What the task requires:
Please pick out every line of the records that contains the word "method" and copy each one, matching case exactly.

### Input records ###

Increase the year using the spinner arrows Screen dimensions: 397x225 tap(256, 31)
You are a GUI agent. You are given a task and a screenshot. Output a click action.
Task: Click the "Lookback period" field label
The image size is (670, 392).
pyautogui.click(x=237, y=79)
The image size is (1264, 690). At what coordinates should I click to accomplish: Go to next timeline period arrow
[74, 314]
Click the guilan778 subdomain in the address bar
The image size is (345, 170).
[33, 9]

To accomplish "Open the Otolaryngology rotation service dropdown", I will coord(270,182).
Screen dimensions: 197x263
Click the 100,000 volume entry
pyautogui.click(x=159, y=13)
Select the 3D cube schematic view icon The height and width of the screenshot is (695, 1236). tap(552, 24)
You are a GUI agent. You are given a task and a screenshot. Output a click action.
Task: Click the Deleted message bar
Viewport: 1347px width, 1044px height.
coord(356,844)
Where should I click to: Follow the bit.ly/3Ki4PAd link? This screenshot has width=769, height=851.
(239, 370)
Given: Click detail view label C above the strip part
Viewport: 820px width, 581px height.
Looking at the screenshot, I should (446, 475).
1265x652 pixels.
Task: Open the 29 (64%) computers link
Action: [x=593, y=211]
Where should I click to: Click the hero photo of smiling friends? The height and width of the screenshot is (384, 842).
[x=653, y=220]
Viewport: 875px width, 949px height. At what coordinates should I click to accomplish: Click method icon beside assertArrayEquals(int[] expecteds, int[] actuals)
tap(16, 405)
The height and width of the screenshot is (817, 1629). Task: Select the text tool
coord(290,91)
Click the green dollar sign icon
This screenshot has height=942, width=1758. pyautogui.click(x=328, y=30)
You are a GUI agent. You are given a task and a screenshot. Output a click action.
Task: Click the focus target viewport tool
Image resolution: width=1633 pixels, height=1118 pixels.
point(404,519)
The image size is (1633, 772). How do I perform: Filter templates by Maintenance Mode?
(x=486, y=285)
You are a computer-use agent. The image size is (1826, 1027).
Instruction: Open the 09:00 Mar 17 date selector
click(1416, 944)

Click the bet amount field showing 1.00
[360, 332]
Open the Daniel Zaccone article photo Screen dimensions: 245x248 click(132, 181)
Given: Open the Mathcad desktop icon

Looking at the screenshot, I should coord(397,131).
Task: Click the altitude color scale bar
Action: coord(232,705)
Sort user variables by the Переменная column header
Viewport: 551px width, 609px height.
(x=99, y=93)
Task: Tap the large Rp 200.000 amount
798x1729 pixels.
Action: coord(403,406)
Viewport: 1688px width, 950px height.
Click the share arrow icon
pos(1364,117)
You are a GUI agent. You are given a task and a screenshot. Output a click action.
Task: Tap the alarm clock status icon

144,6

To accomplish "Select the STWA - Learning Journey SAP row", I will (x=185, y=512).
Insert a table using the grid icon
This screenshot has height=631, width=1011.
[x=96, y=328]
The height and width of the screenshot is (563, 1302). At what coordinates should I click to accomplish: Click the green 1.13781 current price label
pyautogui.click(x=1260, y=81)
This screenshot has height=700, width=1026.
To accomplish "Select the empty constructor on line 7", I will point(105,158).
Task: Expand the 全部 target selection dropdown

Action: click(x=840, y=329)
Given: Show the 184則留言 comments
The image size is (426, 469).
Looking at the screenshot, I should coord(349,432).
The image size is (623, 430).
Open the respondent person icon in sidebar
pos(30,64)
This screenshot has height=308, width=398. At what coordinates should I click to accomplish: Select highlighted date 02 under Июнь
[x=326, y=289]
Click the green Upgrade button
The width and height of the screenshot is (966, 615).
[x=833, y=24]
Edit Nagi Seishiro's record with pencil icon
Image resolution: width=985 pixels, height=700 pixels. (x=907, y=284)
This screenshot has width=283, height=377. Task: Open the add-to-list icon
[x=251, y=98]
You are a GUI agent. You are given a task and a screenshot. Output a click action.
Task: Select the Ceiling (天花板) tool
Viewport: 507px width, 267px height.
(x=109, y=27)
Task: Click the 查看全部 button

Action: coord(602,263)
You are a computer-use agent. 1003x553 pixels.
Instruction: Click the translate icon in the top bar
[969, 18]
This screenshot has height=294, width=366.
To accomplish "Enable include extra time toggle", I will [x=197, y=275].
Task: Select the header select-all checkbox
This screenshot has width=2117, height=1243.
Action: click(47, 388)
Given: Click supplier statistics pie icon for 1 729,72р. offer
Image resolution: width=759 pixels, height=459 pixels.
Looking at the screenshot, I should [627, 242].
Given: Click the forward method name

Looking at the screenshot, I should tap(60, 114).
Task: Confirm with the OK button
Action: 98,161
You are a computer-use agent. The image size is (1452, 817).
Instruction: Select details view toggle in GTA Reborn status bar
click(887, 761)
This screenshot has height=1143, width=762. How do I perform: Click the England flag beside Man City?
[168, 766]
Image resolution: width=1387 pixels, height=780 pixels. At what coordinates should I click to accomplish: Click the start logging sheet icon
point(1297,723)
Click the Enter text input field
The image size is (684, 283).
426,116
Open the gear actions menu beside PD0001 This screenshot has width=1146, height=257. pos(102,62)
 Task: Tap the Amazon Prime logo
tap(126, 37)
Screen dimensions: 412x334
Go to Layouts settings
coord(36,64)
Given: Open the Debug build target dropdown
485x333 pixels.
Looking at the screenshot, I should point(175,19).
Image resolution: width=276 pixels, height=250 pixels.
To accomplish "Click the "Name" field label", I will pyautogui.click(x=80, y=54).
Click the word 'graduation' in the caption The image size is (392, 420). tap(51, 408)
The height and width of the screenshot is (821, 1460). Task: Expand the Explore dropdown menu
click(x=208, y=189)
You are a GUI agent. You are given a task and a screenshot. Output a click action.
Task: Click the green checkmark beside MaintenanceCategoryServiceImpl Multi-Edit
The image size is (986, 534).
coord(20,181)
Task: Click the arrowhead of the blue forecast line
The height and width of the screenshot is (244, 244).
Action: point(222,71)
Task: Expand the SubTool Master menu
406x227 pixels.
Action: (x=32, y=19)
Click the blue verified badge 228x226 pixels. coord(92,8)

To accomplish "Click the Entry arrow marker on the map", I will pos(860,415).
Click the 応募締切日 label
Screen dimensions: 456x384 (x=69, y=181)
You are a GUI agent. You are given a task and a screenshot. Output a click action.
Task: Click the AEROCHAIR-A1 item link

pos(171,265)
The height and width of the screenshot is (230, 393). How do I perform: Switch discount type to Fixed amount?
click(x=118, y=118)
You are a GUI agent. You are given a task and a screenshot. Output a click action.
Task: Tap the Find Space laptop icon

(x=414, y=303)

###

Correct response:
Viewport: 875px width, 949px height. At what coordinates should I click to accomplish: Click method icon beside assertArrayEquals(int[] expecteds, int[] actuals)
Given: Click the forward method name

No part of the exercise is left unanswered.